Pioneer Kitten is likely targeting intelligence-gathering operations to steal data from U.S. defense contractors in line with the Iranian government’s broader goals, as well as raising funds by providing access to ransomware groups.
“The FBI assesses that a significant percentage of these threat actors’ operations against U.S. organizations are aimed at obtaining and developing network access and then collaborating with ransomware-affiliated actors to deploy ransomware,” the advisory said.
Pioneer Kitten (also tracked as Fox Kitten, UNC757, Parisite, RUBIDIUM, and Lemon Sandstorm) has been observed working with the ALPHV/BlackCat, NoEscape, and Ransomhouse ransomware groups to provide access to their targets.
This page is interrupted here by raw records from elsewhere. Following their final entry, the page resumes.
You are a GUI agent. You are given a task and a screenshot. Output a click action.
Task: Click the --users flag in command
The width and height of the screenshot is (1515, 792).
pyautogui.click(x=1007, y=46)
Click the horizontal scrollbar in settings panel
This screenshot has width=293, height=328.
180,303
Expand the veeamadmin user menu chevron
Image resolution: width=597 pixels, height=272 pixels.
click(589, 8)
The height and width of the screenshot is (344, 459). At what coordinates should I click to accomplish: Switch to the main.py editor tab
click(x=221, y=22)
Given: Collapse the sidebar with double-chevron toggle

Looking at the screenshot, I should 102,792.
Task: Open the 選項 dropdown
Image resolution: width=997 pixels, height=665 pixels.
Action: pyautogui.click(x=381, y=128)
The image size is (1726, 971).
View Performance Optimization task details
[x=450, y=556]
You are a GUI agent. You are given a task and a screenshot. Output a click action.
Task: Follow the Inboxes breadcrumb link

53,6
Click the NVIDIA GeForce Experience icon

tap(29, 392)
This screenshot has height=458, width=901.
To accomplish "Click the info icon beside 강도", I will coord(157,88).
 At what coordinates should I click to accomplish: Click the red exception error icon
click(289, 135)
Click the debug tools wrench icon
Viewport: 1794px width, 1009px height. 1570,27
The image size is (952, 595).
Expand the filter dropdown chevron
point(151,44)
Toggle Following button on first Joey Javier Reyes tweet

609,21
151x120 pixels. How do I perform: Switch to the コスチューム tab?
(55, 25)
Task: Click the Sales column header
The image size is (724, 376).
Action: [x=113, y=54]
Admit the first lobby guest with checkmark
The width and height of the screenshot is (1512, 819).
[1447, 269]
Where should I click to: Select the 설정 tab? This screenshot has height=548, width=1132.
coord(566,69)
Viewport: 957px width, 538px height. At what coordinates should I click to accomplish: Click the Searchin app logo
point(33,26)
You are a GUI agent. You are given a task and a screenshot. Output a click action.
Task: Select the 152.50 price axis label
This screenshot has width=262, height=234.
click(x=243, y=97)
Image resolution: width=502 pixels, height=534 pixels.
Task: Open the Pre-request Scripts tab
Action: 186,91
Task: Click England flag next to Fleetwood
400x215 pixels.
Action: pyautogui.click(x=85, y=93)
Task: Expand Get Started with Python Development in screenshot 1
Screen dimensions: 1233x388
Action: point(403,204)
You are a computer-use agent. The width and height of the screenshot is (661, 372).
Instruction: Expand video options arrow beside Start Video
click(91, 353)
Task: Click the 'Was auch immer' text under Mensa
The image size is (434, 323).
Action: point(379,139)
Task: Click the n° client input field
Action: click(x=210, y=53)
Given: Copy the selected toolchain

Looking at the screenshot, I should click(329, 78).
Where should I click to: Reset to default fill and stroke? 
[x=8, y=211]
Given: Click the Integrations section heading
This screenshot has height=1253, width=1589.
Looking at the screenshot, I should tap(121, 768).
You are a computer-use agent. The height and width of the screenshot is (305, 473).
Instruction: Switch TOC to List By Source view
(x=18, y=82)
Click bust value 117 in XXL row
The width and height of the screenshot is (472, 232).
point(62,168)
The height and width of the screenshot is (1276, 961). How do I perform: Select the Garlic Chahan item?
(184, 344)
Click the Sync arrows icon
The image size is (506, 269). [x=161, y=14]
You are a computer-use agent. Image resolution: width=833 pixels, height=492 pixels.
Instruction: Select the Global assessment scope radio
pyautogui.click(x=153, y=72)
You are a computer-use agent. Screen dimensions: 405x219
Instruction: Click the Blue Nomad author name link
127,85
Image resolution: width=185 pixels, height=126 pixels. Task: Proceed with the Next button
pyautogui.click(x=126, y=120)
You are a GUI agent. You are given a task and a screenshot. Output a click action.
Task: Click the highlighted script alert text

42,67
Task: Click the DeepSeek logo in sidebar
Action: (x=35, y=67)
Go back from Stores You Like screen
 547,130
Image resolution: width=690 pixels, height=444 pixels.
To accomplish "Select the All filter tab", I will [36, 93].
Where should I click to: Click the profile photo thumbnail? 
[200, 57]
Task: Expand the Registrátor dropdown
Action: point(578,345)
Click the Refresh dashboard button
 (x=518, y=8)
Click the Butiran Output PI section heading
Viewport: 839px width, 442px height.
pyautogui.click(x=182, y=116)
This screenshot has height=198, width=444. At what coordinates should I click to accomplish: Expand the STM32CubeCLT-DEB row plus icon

The group has been exploiting a number of known vulnerabilities, including CVE-2024-24919 to exploit devices using Check Point Security Gateways, as well as CVE-2024-3400 to take advantage of unpatched Palo Alto Networks PAN-OS and GlobalProtect VPNs, disabling antivirus and moving laterally as they go. The group has also been targeting organizations based in Israel, the United Arab Emirates, and Azerbaijan.
Another Iranian state-sponsored group has also been acting on behalf of Iran's Islamic Revolutionary Guard Corps to gather intelligence on US satellite communications using custom-built malware dubbed Tickler.
“The FBI believes that a significant percentage of these threat actors’ operations against U.S. organizations are aimed at gaining and developing network access and then collaborating with affiliated ransomware actors to deploy ransomware,” the statement continued. “The FBI observed this technique being used against the U.S. academic and defense sectors, but it could theoretically be used against any organization. The FBI and CISA warn that if these actors compromised your organization, they may be leveraging your cloud service accounts to conduct malicious cyber activities and attack other victims.”